Exercice court: Recopiez intégralement le texte ci-dessous sur la programmation documentaire de France 3 et d'ARTE, sans y changer un seul mot ni signe.

A quelques jours du début du Sunny Side 2017, c’était déjà l’heure de la rentrée pour France 3 et ARTE qui nous ont exposé les grandes lignes et les points forts de leurs programmations estivale et de rentrée. Les deux chaînes publiques investissent chaque année entre 40 et 45 millions d’euros dans le documentaire…

C’est France 3 qui a ouvert le bal en annonçant le renouvellement, durant l’été 2017, de « L’Heure D », qui avait remplacé « La Case de l’oncle Doc » en 2016. Pour la deuxième année consécutive, la chaîne opte donc pour la mise en place d’une collection d’été spécifique, diffusant des documentaires inédits le lundi et le mercredi à partir de 23h35, et ce, du lundi 3 juillet au lundi 28 août.

Un choix présenté comme « audacieux » que cette case saisonnière, dont l’originalité transparaît tant dans le fond que dans la forme. D’une part, parce que comme l’explique Florence Jammot, conseillère de programmes, « nous avons tenu notre pari de faire de la création originale. La case s’affirme vraiment comme un espace de liberté, orientée pour pouvoir s’autoriser des ‘pas de côté’ tout en conservant des critères d’exigence et de liberté. » Et d’autre part, parce que la construction de la programmation de cette case relève d’une méthodologie de travail singulière, collective, fondée sur un dialogue entre l’antenne nationale et les antennes régionales. En effet, les projets de films sont envoyés par les régions et, une fois sélectionnés, le travail se fait en binôme.

Données enregistrées:

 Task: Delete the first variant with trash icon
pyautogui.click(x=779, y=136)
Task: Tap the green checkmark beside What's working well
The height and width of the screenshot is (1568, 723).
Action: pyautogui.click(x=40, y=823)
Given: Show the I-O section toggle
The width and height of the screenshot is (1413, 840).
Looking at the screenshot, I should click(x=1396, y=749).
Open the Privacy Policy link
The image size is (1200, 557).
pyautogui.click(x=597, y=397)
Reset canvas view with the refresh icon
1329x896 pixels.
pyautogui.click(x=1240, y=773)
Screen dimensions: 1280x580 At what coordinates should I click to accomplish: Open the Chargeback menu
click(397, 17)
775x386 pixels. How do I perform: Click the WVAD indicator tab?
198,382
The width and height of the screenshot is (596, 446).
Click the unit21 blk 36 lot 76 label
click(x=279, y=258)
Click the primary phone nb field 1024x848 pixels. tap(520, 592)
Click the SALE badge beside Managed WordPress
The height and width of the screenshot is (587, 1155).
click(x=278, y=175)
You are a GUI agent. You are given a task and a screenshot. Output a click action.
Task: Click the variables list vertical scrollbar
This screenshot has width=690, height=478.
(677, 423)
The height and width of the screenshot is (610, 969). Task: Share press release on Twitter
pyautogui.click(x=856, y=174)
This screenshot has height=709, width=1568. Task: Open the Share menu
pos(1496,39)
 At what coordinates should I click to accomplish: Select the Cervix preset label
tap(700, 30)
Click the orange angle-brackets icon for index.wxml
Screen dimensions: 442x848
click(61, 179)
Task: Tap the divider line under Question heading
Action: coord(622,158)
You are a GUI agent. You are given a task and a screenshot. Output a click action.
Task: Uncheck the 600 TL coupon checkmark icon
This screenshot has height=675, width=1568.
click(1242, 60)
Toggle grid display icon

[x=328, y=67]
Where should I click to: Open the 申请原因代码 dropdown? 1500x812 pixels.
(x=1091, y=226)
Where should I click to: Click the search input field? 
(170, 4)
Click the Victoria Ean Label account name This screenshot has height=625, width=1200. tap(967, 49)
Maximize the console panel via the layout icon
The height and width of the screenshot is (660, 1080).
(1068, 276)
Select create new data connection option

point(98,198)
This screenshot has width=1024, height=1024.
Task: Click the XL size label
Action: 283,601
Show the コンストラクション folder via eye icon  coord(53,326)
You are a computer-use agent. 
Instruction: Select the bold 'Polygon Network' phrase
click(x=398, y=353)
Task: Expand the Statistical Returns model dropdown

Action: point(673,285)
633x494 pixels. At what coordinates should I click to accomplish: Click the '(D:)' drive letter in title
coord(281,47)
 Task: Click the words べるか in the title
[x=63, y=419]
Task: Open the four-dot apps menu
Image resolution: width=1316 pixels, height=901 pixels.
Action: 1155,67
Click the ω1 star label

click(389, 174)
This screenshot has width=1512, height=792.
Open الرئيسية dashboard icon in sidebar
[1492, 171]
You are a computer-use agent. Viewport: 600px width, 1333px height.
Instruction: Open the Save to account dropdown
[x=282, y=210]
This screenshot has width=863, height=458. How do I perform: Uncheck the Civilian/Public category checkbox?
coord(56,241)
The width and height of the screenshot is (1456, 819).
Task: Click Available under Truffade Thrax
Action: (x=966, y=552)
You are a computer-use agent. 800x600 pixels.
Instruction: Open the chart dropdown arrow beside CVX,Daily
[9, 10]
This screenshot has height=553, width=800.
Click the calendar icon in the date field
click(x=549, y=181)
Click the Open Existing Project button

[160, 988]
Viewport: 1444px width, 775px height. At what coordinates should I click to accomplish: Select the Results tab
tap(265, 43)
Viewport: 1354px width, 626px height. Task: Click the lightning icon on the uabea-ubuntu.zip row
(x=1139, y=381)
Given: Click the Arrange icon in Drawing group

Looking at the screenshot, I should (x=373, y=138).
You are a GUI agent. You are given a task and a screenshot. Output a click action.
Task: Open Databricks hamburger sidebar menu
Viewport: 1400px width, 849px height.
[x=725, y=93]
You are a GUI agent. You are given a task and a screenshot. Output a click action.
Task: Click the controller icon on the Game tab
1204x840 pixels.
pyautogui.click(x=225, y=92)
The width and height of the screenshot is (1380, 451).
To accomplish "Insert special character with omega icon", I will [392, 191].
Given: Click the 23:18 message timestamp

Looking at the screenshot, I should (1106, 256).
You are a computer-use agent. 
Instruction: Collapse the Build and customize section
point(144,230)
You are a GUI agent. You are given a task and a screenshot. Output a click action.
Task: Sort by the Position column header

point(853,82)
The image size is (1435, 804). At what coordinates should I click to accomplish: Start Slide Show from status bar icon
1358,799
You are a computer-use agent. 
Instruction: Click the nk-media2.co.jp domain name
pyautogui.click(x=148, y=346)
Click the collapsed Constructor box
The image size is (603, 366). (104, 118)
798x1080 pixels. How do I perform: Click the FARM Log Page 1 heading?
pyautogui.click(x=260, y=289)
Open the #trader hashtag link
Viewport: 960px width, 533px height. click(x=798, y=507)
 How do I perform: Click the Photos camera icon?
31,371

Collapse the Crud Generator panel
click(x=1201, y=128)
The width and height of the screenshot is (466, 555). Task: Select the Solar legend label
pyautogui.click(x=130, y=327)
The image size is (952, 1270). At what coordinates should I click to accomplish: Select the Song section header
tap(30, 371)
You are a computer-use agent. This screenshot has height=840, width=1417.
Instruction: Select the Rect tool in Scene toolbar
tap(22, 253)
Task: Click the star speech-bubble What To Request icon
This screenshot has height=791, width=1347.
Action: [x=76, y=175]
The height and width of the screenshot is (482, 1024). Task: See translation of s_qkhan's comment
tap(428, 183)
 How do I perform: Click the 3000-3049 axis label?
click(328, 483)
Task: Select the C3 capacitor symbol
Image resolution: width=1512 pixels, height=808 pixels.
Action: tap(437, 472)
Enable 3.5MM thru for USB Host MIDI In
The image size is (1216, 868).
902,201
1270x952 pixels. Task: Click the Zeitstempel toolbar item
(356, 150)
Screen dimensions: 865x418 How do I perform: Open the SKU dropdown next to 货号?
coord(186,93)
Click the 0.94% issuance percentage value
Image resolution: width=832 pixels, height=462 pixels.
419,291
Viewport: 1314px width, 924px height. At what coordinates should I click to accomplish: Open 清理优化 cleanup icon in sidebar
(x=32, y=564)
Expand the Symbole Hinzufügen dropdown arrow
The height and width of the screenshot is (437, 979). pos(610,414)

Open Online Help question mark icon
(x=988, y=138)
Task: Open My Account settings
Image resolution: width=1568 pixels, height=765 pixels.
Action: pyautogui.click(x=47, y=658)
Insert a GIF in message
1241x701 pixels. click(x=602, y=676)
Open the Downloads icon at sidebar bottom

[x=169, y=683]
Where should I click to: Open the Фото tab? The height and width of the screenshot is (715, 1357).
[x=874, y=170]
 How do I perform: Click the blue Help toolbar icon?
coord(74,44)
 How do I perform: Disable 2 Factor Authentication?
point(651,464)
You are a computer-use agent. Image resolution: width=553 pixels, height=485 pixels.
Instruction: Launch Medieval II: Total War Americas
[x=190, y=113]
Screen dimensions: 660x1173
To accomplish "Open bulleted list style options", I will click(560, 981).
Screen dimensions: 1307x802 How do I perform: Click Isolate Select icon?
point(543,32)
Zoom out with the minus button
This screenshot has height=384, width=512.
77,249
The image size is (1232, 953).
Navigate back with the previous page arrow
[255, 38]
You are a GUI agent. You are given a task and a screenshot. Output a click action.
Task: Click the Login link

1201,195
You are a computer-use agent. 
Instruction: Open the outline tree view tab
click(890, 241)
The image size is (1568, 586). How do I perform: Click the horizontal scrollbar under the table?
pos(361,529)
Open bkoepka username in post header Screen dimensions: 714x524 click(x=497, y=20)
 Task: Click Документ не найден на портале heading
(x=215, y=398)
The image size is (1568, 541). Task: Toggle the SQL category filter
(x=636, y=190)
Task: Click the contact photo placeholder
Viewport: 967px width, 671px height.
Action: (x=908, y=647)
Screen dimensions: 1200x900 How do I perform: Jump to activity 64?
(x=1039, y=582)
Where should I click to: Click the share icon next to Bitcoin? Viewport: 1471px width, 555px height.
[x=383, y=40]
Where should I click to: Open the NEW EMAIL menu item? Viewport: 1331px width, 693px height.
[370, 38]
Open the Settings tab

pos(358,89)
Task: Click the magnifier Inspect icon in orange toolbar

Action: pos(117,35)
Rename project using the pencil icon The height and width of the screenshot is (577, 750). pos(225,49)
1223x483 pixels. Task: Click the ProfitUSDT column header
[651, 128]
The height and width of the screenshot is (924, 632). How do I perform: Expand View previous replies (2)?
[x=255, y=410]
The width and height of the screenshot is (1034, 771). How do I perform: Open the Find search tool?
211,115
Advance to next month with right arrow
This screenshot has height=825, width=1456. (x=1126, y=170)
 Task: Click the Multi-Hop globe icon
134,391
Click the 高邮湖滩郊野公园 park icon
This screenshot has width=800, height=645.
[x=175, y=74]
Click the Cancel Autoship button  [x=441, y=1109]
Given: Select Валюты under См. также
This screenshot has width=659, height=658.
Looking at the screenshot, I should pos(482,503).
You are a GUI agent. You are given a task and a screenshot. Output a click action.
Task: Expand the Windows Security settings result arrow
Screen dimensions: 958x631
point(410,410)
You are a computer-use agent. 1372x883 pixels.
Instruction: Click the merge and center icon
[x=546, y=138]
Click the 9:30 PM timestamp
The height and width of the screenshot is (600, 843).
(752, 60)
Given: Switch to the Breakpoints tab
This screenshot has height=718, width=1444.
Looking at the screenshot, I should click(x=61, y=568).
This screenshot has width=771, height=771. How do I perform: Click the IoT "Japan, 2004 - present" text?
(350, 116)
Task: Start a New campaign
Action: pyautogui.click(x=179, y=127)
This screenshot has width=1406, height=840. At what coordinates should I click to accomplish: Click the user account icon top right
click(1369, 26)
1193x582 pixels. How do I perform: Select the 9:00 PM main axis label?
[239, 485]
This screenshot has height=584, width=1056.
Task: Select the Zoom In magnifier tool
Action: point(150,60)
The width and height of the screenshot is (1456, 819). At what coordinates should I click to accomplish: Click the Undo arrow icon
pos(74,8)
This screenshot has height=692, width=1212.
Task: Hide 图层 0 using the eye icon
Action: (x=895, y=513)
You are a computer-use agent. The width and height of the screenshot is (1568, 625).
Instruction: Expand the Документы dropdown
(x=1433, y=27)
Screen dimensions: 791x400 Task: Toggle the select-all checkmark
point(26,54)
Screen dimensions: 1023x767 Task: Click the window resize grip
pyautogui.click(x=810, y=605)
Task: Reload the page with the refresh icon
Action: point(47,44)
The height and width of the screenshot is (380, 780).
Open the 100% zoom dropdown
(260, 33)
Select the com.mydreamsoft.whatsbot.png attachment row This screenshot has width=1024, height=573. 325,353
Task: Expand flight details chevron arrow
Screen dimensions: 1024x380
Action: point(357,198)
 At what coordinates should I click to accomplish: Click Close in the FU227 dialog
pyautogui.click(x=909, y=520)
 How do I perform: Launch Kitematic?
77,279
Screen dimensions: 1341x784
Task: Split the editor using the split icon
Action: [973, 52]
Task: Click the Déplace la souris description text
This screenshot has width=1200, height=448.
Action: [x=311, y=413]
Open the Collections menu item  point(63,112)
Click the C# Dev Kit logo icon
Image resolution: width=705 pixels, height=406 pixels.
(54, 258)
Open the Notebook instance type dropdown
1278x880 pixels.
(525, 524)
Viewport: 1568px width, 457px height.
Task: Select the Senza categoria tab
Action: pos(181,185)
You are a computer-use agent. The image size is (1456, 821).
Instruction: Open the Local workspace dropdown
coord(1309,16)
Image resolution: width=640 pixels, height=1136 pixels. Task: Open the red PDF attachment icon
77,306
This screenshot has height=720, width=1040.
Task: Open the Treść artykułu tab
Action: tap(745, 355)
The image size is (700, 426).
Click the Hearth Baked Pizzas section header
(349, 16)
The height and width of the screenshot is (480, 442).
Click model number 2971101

Réponse attendue:
A quelques jours du début du Sunny Side 2017, c’était déjà l’heure de la rentrée pour France 3 et ARTE qui nous ont exposé les grandes lignes et les points forts de leurs programmations estivale et de rentrée. Les deux chaînes publiques investissent chaque année entre 40 et 45 millions d’euros dans le documentaire…

C’est France 3 qui a ouvert le bal en annonçant le renouvellement, durant l’été 2017, de « L’Heure D », qui avait remplacé « La Case de l’oncle Doc » en 2016. Pour la deuxième année consécutive, la chaîne opte donc pour la mise en place d’une collection d’été spécifique, diffusant des documentaires inédits le lundi et le mercredi à partir de 23h35, et ce, du lundi 3 juillet au lundi 28 août.

Un choix présenté comme « audacieux » que cette case saisonnière, dont l’originalité transparaît tant dans le fond que dans la forme. D’une part, parce que comme l’explique Florence Jammot, conseillère de programmes, « nous avons tenu notre pari de faire de la création originale. La case s’affirme vraiment comme un espace de liberté, orientée pour pouvoir s’autoriser des ‘pas de côté’ tout en conservant des critères d’exigence et de liberté. » Et d’autre part, parce que la construction de la programmation de cette case relève d’une méthodologie de travail singulière, collective, fondée sur un dialogue entre l’antenne nationale et les antennes régionales. En effet, les projets de films sont envoyés par les régions et, une fois sélectionnés, le travail se fait en binôme.